La délivrance, la désinvolture, chez Gracián, est ou finit par être indécente, de même que le détachement, le dégagement de tout; ainsi avons-nous dans sa disparate le gribouillage, la grimace, qui peut faire aussi bien rire que pleurer, la grimace étant ce qu'il y a de moins humain en l'homme, ce qui le fait masque et masque de mort; masque vide, pur.
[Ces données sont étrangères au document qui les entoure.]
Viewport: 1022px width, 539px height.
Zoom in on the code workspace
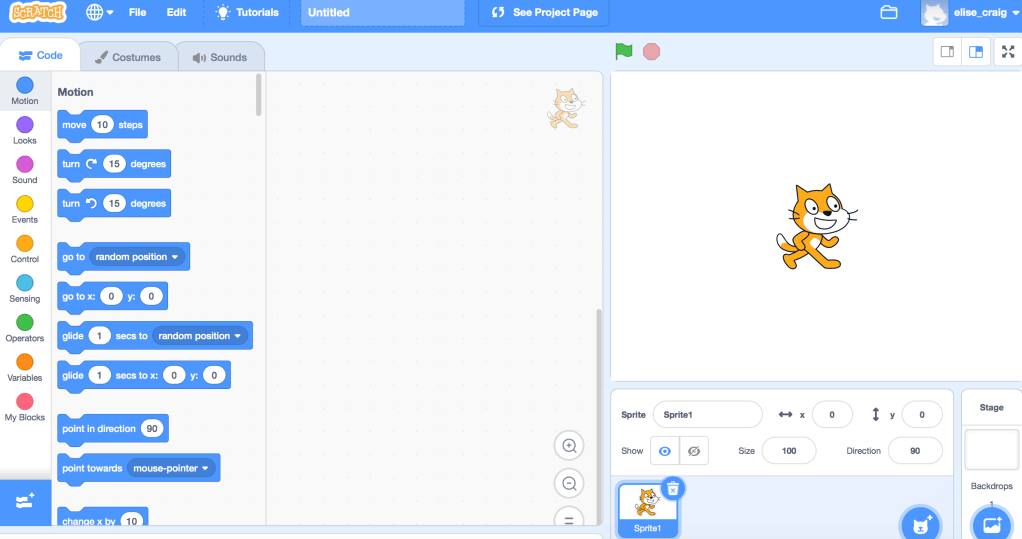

Revenons au théâtre, au détonateur du théâtre. Au théâtre, à Calderón. Quand Quevedo, disions-nous, disparate du côté de la mort, se mit contre le patronage espagnol de sainte Thérèse, disparate du côté de la vie, il le faisait en donnant son épée à saint Jacques, ferme l'Espagne12; Espagne que la sainte, tout comme Cervantès, Lope, voulait ouvrir. Sainte Thérèse, ouvre l'Espagne, tel était le patronage auquel s'opposait Quevedo, se fermant, épée en main, à elle – à la sainte – pour s'opposer à lui. Se fermant pour saint Jacques. Calderón, qui comme Quevedo disperse ou dissipe aussi la raison du côté de la mort – comme le saint Jacques patronymique, le santiaguiste Quevedo –, avec son squelettique théâtre rationnel, son mélodramatique théâtre disparate, ferme l'Espagne. Mais l'Espagne est une maison à deux portes si difficiles à garder que le proverbe s'y accomplit toujours: là où une porte se ferme, une autre s'ouvre.

Si la nuit dans son abîme

fermait le ciel espagnol,

je mourrais comme le soleil

à l'antipode de moi-même.

À l'antipode de soi-même se trouve le théâtre disparate de Calderón. Songe de la vie qui est la veillée, l'alerte veille de la mort.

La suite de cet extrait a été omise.